[Problem to work on]: Reproduce the records exactly, but not the pictures.

[Extracted data]:
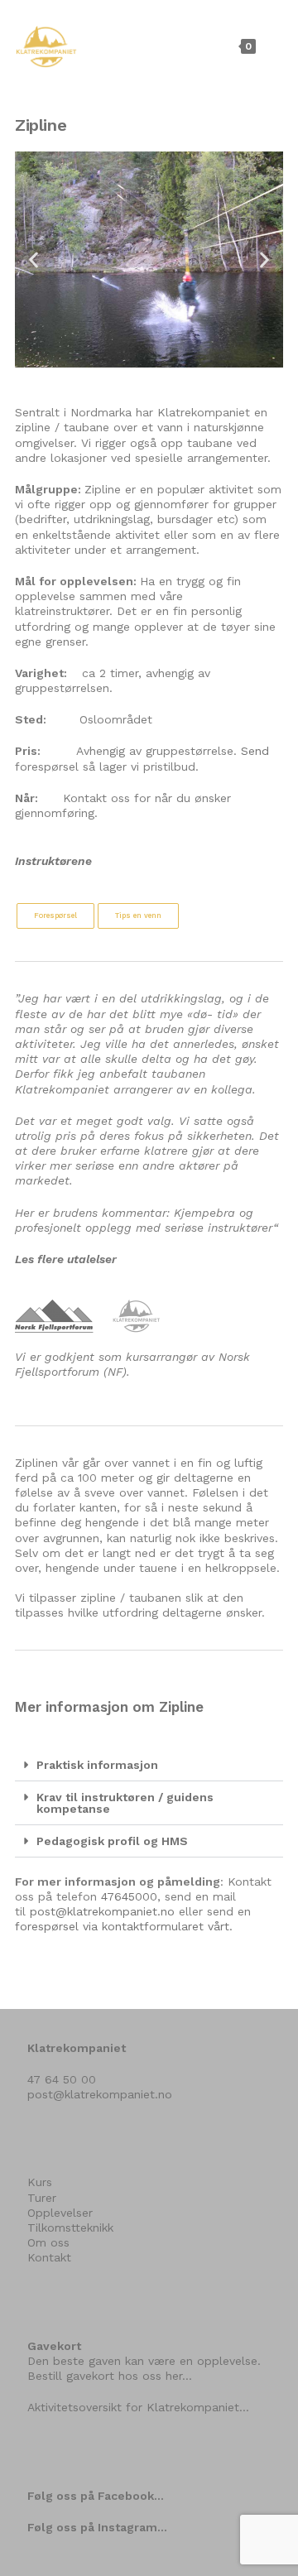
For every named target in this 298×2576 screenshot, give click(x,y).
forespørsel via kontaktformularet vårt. (124, 1926)
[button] (33, 259)
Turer (41, 2197)
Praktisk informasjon (97, 1764)
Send (255, 750)
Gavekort (54, 2346)
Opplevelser (60, 2212)
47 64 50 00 (61, 2079)
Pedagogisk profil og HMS (112, 1841)
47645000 (129, 1896)
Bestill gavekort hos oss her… (109, 2375)
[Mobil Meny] (272, 45)
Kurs (39, 2182)
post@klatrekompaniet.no (102, 1911)
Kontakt (49, 2257)
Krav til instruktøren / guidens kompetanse (125, 1802)
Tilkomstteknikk (70, 2227)
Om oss (48, 2242)
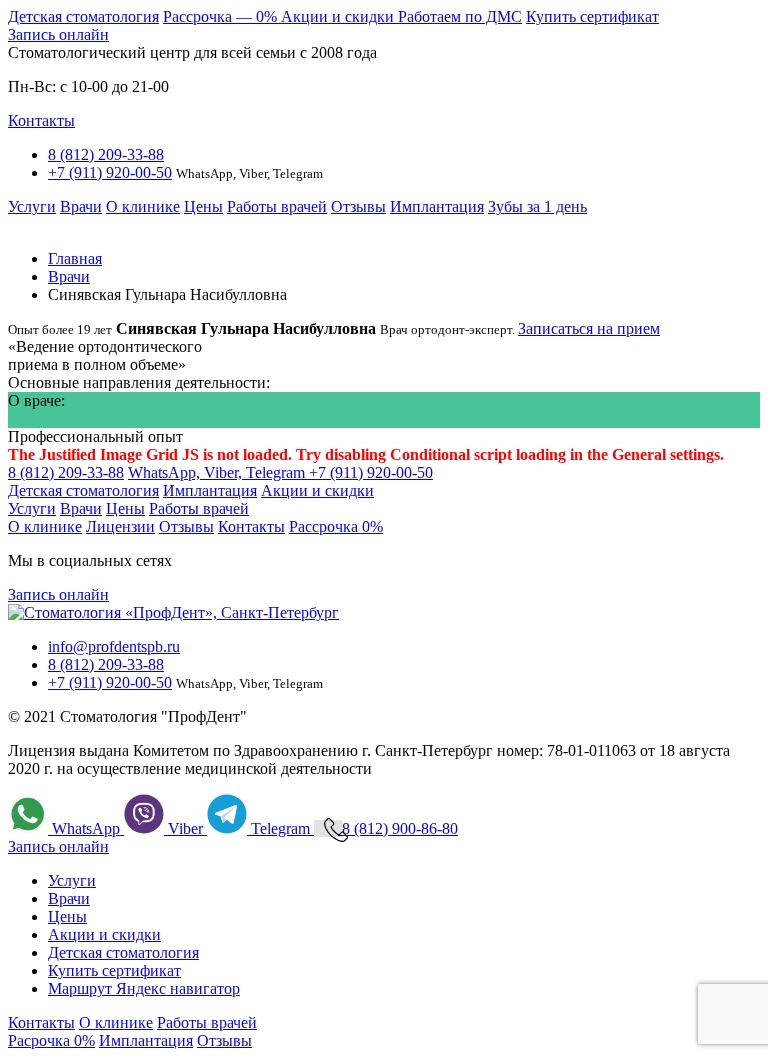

[Answer area]:
For every named target in this 298×2576 screenshot, give click(x,y).
forespørsel via kontaktformularet vårt. (124, 1926)
[button] (33, 259)
Turer (41, 2197)
Praktisk informasjon (97, 1764)
Send (255, 750)
Gavekort (54, 2346)
Opplevelser (60, 2212)
47 64 50 00 (61, 2079)
Pedagogisk profil og HMS (112, 1841)
47645000 (129, 1896)
Bestill gavekort hos oss her… (109, 2375)
[Mobil Meny] (272, 45)
Kurs (39, 2182)
post@klatrekompaniet.no (102, 1911)
Kontakt (49, 2257)
Krav til instruktøren / guidens kompetanse (125, 1802)
Tilkomstteknikk (70, 2227)
Om oss (48, 2242)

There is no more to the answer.